• TASK DESCRIPTION: Pictures should be left out when the listing below is repeated word for word.

• INFORMATION PROVIDED:
====================

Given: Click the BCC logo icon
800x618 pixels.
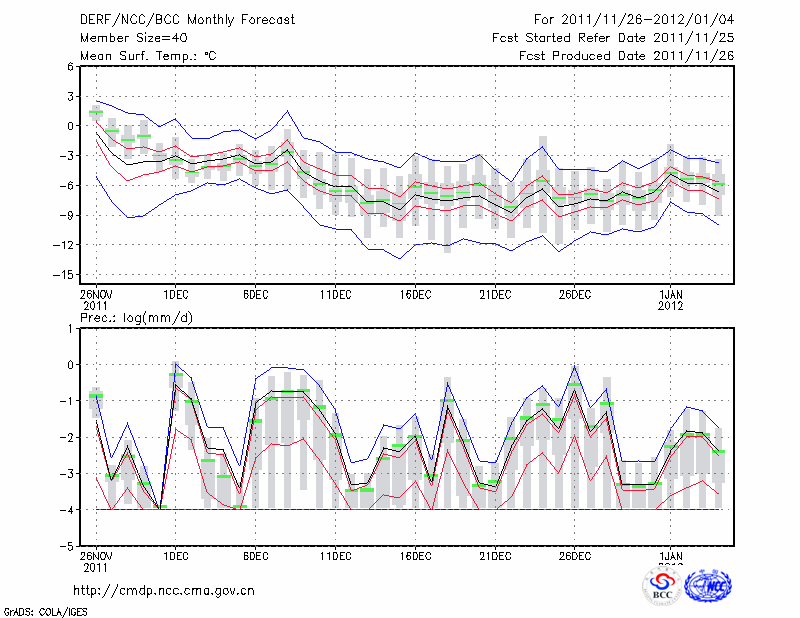Looking at the screenshot, I should coord(662,585).
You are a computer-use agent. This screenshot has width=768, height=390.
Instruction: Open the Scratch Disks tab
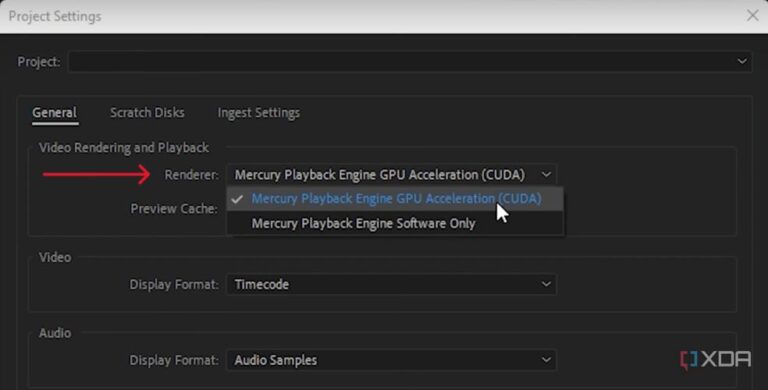pyautogui.click(x=147, y=113)
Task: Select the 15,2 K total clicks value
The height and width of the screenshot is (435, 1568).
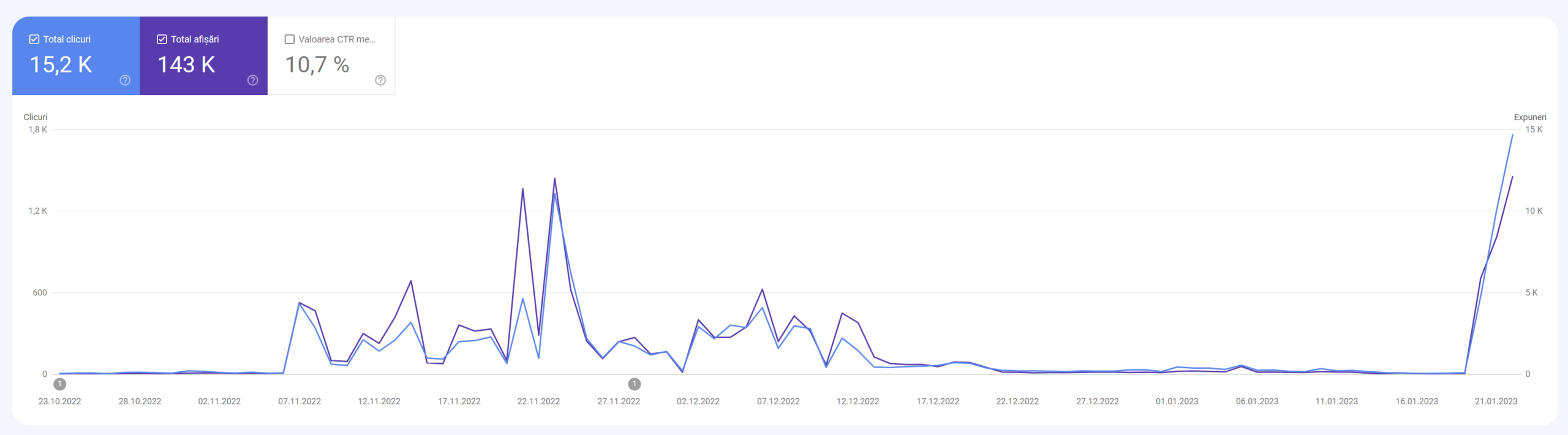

====================

• RESULT OF THIS EXERCISE:
Given: Click the BCC logo icon
800x618 pixels.
Looking at the screenshot, I should coord(662,585).
You are a computer-use agent. This screenshot has width=768, height=390.
Instruction: Open the Scratch Disks tab
pyautogui.click(x=147, y=113)
Task: Select the 15,2 K total clicks value
The height and width of the screenshot is (435, 1568).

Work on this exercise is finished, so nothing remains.